Exercise. In the listing below, how many lines carry the word "Site"? Reply with only the number.

***** Study material *****

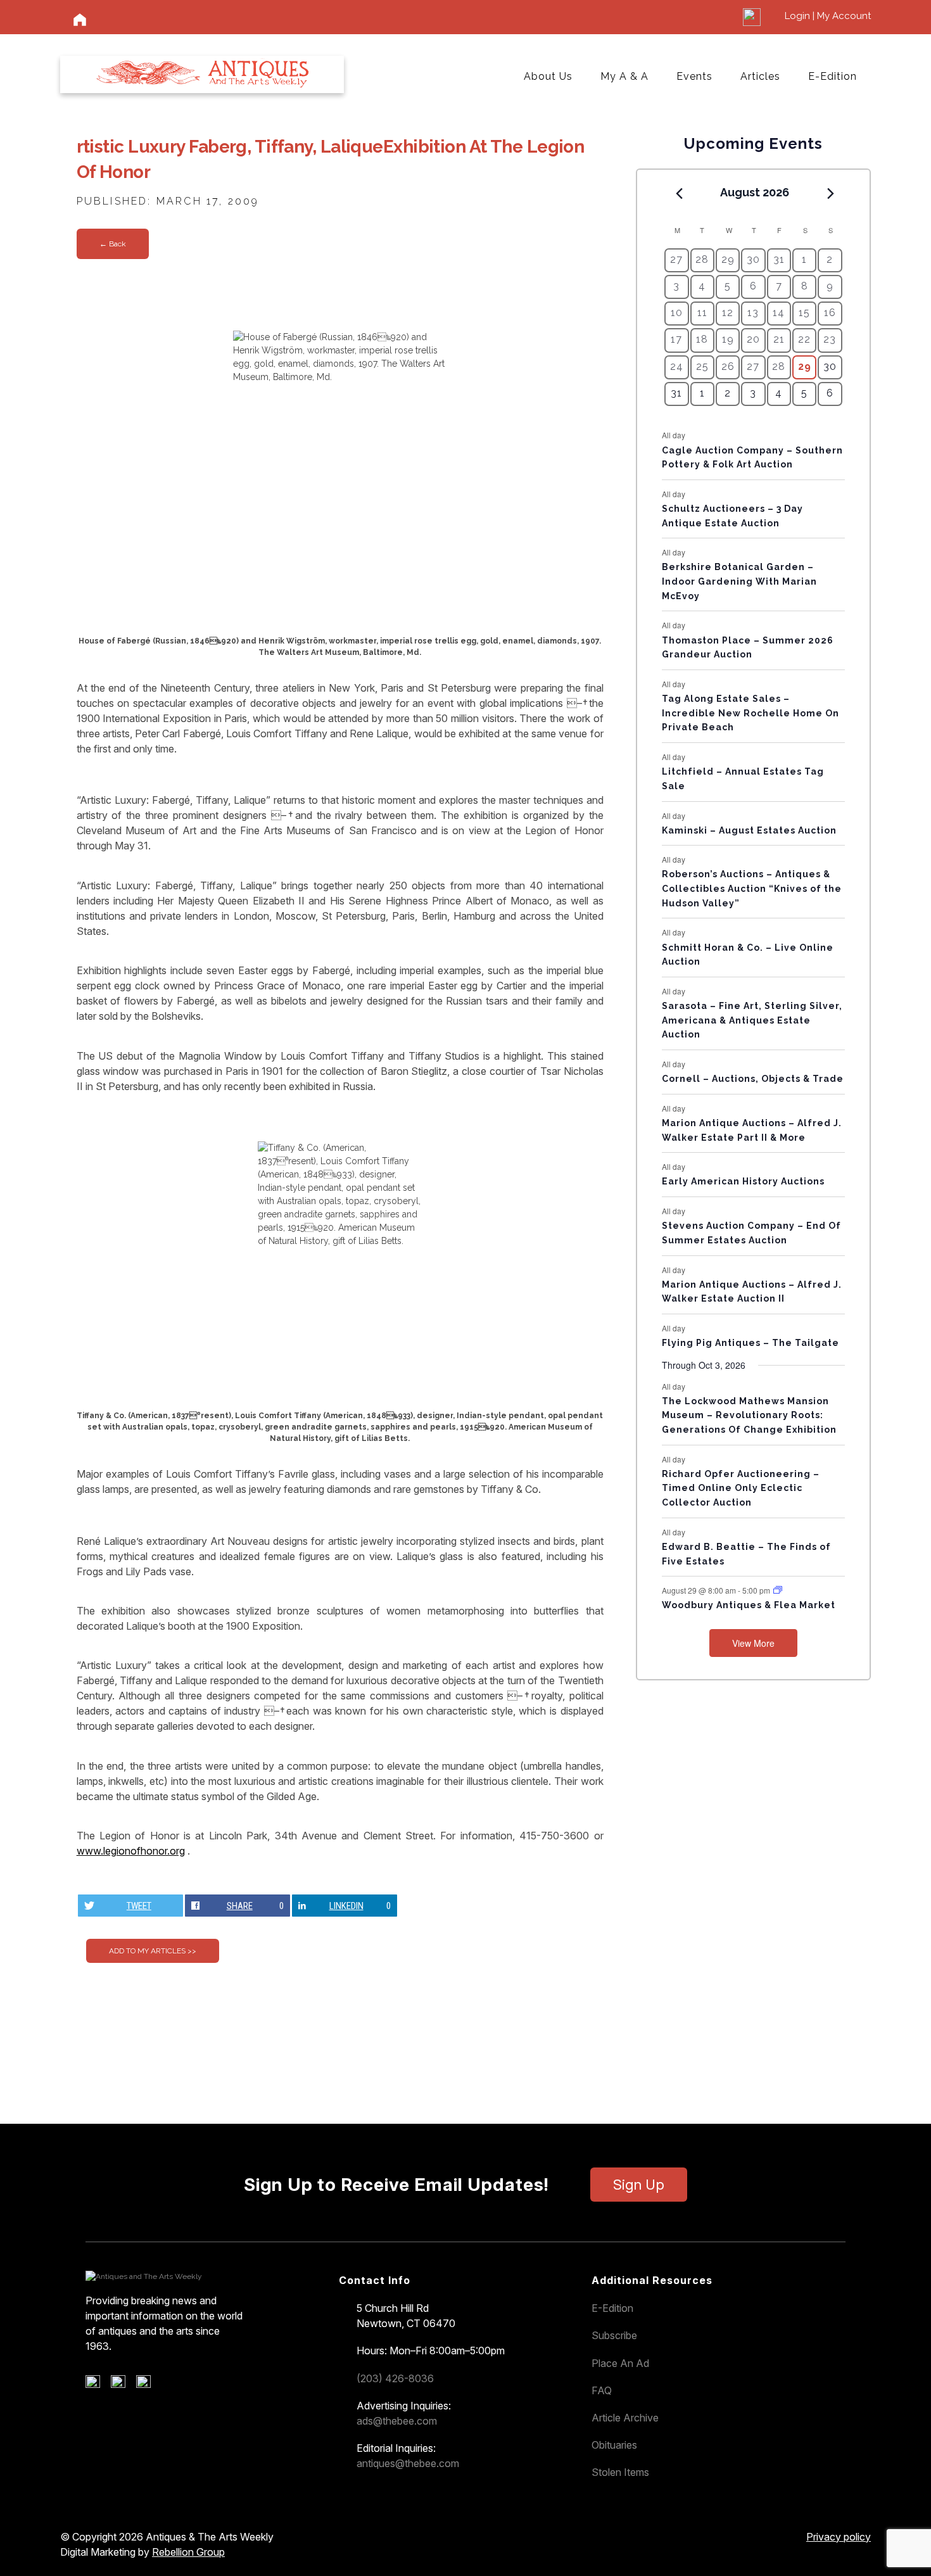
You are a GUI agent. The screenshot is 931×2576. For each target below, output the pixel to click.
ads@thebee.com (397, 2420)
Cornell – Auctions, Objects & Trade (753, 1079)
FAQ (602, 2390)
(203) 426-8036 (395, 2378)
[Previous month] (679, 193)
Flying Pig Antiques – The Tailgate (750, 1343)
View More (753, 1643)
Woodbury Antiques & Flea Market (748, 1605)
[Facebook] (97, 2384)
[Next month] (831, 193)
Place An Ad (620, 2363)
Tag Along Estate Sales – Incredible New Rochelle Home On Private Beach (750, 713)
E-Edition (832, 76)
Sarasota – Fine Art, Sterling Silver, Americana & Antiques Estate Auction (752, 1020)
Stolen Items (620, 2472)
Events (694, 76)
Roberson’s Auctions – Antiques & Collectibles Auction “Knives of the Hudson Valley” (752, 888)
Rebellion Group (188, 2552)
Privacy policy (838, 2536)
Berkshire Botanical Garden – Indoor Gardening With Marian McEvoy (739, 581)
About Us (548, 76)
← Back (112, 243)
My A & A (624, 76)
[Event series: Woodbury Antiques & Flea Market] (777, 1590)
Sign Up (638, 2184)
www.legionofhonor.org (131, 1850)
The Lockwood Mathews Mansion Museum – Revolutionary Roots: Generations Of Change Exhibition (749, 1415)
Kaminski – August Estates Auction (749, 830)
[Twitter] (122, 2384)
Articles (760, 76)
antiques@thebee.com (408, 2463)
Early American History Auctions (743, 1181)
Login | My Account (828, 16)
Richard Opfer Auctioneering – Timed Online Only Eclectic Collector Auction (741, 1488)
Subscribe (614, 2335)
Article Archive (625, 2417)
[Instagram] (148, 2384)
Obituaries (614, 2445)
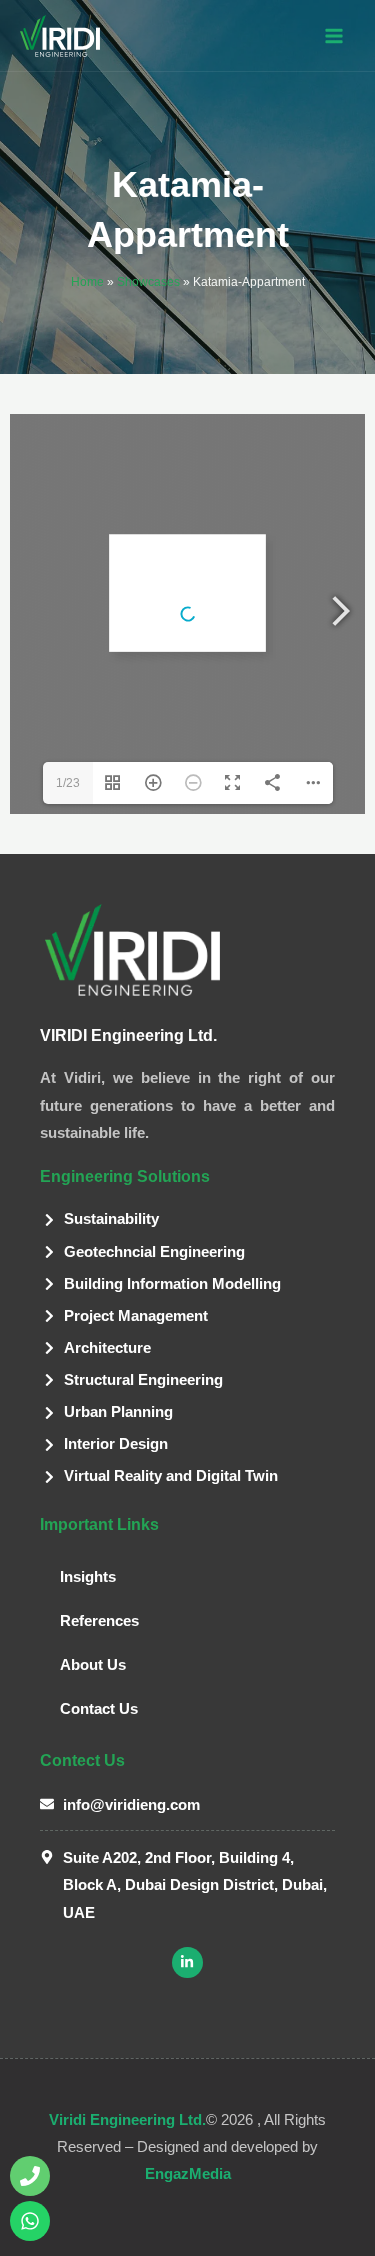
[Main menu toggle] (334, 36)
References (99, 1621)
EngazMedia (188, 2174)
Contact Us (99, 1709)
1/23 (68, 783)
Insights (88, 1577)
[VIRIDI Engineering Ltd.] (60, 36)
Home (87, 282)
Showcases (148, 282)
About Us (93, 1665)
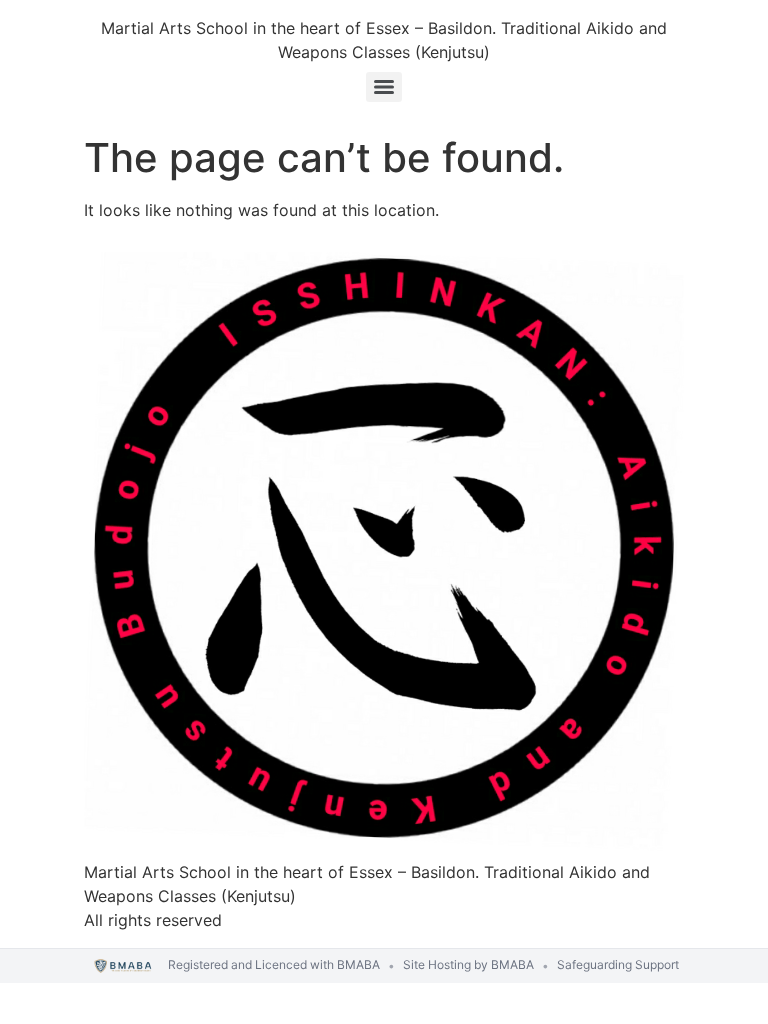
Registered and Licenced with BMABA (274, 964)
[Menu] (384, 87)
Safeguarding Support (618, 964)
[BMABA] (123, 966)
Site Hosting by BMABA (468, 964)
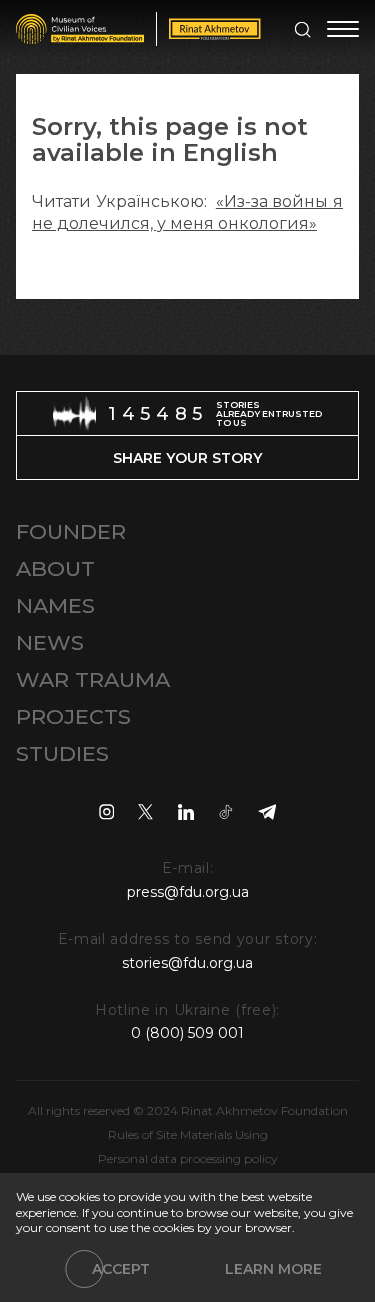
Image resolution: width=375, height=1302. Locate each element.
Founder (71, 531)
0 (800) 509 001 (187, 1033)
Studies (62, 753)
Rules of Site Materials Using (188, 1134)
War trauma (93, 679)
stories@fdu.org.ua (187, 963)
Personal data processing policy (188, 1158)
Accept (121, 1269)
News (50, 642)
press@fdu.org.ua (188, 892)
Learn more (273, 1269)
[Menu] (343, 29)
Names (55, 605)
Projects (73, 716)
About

*****

Result of this task. 2